| PERINTAH 1 |
Apakah setiap pernyataan ini sesuai dengan cuplikan halaman di bawah? Jawab ya atau tidak untuk masing-masing, lalu kutip persis kata-kata dari cuplikan halaman yang menjadi dasarnya. (a) Claire mengoceh sendiri dalam bahasa Prancis. (b) Claire sempat memaki para nelayan pemburu lumba-lumba. (c) Hutan mangrove dibabat untuk membuka kebun sawit.
| PERINTAH 2 |
Menurut cuplikan halaman di bawah, apa yang dimaksud dengan katiran?
| PERINTAH 3 |
Salin kata demi kata bagian cuplikan halaman di bawah antara "Gelombang laut besar" dan "memaki nelayan-nelayan itu.", termasuk kedua bagian itu.

| CUPLIKAN HALAMAN |
------------------------------------------------
MATANYA tiba-tiba membelalak. Ia mengoceh sendiri dengan bahasa Prancis. Intonasi suaranya agak tinggi, tangannya menunjuk-nunjuk ke arah tengah lautan Samudera Hindia. Ia seperti ingin meminta juru mudi perahu ketinting mempercepat laju perahu yang ditumpanginya.
Gelombang laut besar yang mengempas-empas ke arah perahu seperti tidak dihiraukannya, meski tubuhnya nyaris jatuh ke laut jika tidak refleks memegang ujung katiran (batang kayu nibung yang dijadikan sebagai penyeimbang perahu di kiri dan kanan perahu, red). Di tengah laut itu, ia melihat langsung bagaimana sebuah perahu nelayan sedang memburu lumba-lumba yang saat itu tengah musim kawin.
Tapi, saat perahu makin dekat, perahu pemburu itu langsung berlalu menjauhi perahu menuju ke tengah meninggalkan beberapa ekor lumba-lumba yang sudah menjadi bangkai. Claire tidak sempat memaki nelayan-nelayan itu.
Pulang. Sejak memulai perjalanan pulang hingga sampai ke tempat kepulangannya itu, Umbul Bandung Jaya, tidak sepatah pun kata-kata keluar dari mulutnya. Ia hanya diam, padahal saat diajak berangkat untuk melihat lumba-lumba, ia selalu bertanya atau sesekali mengajak berbincang. "Saya sedih sekali melihat lumba-lumba itu dibunuh," ucapnya.
Di "kampungnya" di Prancis, kesadaran masyarakat akan pentingnya keberlangsungan lingkungan sudah sangat tinggi. Tingginya kesadaran masyarakat itu juga mendapat dukungan penuh pemerintah.
"Kalau di tempat saya, tidak ada orang lagi yang menebang pohon untuk dapat duit karena orang-orang di sana sudah memiliki tanah perkebunan sendiri."
Termasuk aksi pengeboman ikan dan perburuan ikan lumba-lumba, menurut dia, kegiatan seperti itu bisa memengaruhi proses keberlangsungan rantai makanan termasuk berkurangnya populasi ikan. "Dengan bom, ikan-ikan kecil ikut mati juga, ikan-ikan bisa habis."
Ia juga bicara banyak tentang habisnya hutan mangrove yang dibabat untuk membuka usaha tambak udang. Menurut dia, kondisi seperti ini justru bisa merugikan masyarakat yang tinggal di daerah pesisir itu sendiri.
------------------------------------------------
| DATA TERCATAT |
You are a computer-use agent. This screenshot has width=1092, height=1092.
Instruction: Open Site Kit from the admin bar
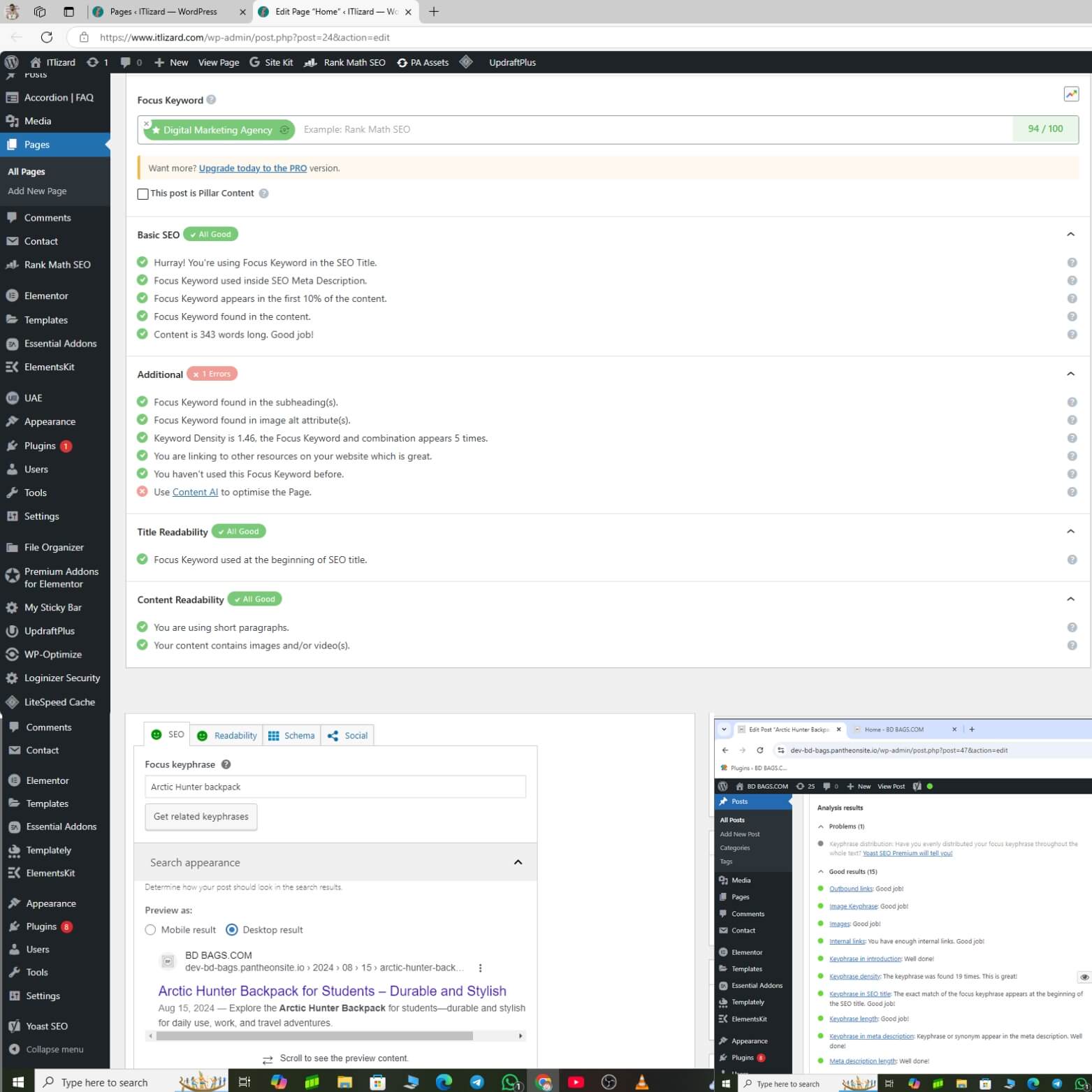[271, 62]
------------------------------------------------
| JAWABAN LENGKAP 1 |
(a) Ya: "Ia mengoceh sendiri dengan bahasa Prancis."
(b) Tidak: "Claire tidak sempat memaki nelayan-nelayan itu."
(c) Tidak: "habisnya hutan mangrove yang dibabat untuk membuka usaha tambak udang"

| JAWABAN LENGKAP 2 |
Batang kayu nibung yang dijadikan penyeimbang perahu di kiri dan kanan perahu.

| JAWABAN LENGKAP 3 |
Gelombang laut besar yang mengempas-empas ke arah perahu seperti tidak dihiraukannya, meski tubuhnya nyaris jatuh ke laut jika tidak refleks memegang ujung katiran (batang kayu nibung yang dijadikan sebagai penyeimbang perahu di kiri dan kanan perahu, red). Di tengah laut itu, ia melihat langsung bagaimana sebuah perahu nelayan sedang memburu lumba-lumba yang saat itu tengah musim kawin.
Tapi, saat perahu makin dekat, perahu pemburu itu langsung berlalu menjauhi perahu menuju ke tengah meninggalkan beberapa ekor lumba-lumba yang sudah menjadi bangkai. Claire tidak sempat memaki nelayan-nelayan itu.